Count the lines of the material below that contain the string "icon", with case counting, and reply with the number alone.
####################
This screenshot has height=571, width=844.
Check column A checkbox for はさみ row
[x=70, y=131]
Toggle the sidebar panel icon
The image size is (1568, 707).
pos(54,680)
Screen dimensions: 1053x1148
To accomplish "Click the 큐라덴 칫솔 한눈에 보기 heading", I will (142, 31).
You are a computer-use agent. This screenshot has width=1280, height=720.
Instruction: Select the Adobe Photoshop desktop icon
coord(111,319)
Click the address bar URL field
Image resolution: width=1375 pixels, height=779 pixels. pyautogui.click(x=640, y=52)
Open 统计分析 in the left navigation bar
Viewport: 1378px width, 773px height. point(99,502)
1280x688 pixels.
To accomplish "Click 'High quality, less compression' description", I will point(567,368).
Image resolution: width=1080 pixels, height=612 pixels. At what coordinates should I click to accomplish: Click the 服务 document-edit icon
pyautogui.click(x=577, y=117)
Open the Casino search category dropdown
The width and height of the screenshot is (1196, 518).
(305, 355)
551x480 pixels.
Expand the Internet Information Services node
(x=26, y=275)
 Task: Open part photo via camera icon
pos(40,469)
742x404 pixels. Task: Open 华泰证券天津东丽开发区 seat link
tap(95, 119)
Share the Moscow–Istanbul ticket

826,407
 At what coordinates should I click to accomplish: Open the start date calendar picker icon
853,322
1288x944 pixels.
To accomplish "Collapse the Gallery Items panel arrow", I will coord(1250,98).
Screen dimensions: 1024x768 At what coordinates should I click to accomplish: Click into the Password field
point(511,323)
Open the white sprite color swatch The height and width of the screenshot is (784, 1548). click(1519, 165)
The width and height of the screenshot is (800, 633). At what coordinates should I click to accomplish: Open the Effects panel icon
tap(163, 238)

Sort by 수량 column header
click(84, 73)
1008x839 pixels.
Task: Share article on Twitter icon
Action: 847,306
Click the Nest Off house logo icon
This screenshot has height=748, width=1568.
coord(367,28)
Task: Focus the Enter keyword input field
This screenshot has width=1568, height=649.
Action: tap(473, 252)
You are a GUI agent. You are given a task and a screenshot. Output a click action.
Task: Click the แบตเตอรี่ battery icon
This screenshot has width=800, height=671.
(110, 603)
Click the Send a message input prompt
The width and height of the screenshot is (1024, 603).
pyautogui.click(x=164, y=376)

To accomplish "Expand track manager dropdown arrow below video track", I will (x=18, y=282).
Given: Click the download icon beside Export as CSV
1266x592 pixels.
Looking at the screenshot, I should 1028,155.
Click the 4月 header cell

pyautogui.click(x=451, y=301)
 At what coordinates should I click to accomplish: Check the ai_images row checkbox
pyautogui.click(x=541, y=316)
####################
**THE RESULT**
10